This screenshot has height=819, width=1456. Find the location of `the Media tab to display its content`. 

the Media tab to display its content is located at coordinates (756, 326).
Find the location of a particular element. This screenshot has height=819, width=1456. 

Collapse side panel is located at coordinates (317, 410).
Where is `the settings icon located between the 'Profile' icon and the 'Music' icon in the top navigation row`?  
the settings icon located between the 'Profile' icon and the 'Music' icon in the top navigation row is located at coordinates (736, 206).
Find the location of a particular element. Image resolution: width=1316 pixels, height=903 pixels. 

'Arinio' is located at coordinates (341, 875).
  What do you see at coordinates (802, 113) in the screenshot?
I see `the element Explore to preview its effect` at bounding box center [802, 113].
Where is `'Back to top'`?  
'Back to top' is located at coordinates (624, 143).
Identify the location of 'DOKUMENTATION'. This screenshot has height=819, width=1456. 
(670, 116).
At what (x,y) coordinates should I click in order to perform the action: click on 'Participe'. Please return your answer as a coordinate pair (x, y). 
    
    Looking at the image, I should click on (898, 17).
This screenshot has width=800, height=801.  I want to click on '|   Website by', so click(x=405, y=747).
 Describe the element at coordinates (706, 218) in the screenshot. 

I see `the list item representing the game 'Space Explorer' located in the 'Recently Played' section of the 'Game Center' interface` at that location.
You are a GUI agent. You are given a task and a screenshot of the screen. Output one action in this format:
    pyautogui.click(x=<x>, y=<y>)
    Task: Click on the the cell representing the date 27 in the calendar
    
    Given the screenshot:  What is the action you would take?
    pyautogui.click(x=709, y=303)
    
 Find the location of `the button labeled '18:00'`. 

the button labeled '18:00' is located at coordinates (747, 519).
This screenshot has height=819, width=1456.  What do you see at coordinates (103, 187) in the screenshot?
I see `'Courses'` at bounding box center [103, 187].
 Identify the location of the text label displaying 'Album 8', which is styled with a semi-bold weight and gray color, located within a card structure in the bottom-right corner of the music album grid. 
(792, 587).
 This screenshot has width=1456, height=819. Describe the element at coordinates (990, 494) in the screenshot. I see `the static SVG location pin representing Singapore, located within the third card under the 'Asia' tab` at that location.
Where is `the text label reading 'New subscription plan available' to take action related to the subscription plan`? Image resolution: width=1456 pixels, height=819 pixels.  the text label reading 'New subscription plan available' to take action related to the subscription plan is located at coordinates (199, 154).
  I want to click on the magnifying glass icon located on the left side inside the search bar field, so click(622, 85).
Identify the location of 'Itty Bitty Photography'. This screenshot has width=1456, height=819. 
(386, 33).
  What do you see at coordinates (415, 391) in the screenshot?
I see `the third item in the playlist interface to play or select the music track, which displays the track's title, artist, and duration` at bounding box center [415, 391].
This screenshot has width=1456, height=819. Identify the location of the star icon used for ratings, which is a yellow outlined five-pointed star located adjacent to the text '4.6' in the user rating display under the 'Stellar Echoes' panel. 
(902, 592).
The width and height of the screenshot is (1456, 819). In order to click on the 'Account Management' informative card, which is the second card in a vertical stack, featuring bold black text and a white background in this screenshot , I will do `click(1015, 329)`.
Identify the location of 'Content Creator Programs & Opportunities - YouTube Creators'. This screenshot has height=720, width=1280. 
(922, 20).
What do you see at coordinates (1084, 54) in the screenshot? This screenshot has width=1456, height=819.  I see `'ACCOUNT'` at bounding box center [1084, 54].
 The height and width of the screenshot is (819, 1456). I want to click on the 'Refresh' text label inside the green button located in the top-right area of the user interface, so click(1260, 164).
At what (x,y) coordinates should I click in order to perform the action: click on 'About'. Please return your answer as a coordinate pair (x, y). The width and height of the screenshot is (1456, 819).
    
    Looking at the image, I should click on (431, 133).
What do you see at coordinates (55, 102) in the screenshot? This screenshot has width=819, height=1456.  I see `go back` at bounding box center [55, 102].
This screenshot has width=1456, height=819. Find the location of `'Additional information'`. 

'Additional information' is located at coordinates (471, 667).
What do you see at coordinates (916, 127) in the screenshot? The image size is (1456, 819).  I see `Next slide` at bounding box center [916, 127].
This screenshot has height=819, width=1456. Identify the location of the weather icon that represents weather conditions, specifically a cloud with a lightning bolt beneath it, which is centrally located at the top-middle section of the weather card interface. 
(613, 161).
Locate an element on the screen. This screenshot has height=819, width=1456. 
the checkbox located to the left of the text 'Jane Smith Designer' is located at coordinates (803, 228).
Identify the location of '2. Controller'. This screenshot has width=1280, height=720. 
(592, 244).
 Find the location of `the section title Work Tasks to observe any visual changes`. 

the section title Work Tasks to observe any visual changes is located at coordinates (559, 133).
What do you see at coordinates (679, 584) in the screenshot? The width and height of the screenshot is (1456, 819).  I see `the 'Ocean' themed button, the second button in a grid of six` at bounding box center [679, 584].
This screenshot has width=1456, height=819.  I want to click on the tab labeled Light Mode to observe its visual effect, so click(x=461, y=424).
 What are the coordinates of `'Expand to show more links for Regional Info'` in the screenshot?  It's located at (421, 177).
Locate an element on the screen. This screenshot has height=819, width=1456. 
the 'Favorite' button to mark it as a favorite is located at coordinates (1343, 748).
----
Goal
Put the lines starting at the beginning of the items and ending at the line containing "the Media tab to display its content is" into a Markdown table with the columns Row and Line. Number each line and leave out the blank ones.

Exercise output
| Row | Line |
|---|---|
| 1 | This screenshot has height=819, width=1456. Find the location of `the Media tab to display its content`.  |
| 2 | the Media tab to display its content is located at coordinates (756, 326). |